Zack Beauchamp is about as pessimistic as it’s possible to be:
These groups were supposed to be the great hope of America’s strategy in Syria. That they were defeated so roundly and so soon after the US began implementing its new anti-ISIS strategy is proof positive of a wider truth: America’s strategy for Syria has already fallen apart. Despite a spate of ISIS setbacks in recent months, America’s effort to defeat ISIS in Syria appears to be making negative progress.
Beauchamp thinks our core problem is the same as always: We just flatly don’t have any good alternatives in Syria.
The core of America’s strategy — to build a coalition of moderate Syrian rebels to combat ISIS — is in really bad shape. Part of what makes that so discouraging is that the alternative options are terrible.
Simply bombing ISIS, and not seeking out a ground ally in Syria, would be folly.

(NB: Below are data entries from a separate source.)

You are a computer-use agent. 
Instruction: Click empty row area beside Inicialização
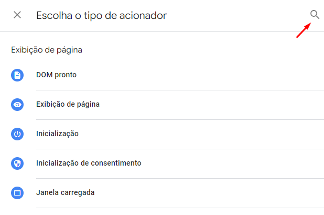[x=201, y=134]
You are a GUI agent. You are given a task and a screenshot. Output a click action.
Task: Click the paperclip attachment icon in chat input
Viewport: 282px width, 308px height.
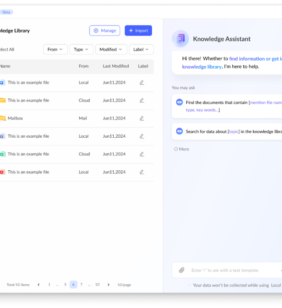[182, 270]
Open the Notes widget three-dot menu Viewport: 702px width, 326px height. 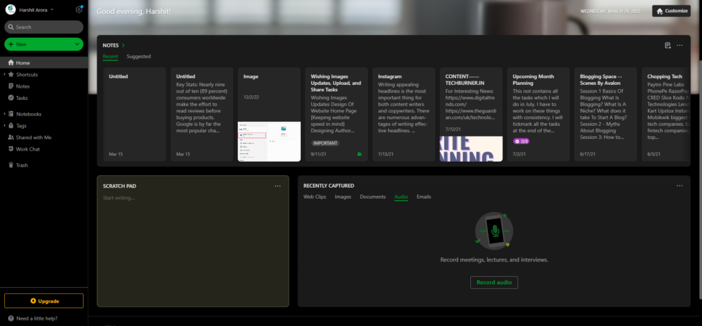pos(679,45)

…Some observers in the US have suggested allying with Syrian leader Bashar al-Assad against ISIS. It’s more than possible that Obama will choose this: Assad has clearly signaled he’s open to American support. But it’d be a strategic and moral disaster….The only other ground presence in Syria that the US could side with is Jabhat al-Nusra, which is already essentially at war with ISIS. But al-Qaeda’s Syria branch is, if anything, more of a threat to the United States than ISIS is. No matter who wins that fight, the US loses.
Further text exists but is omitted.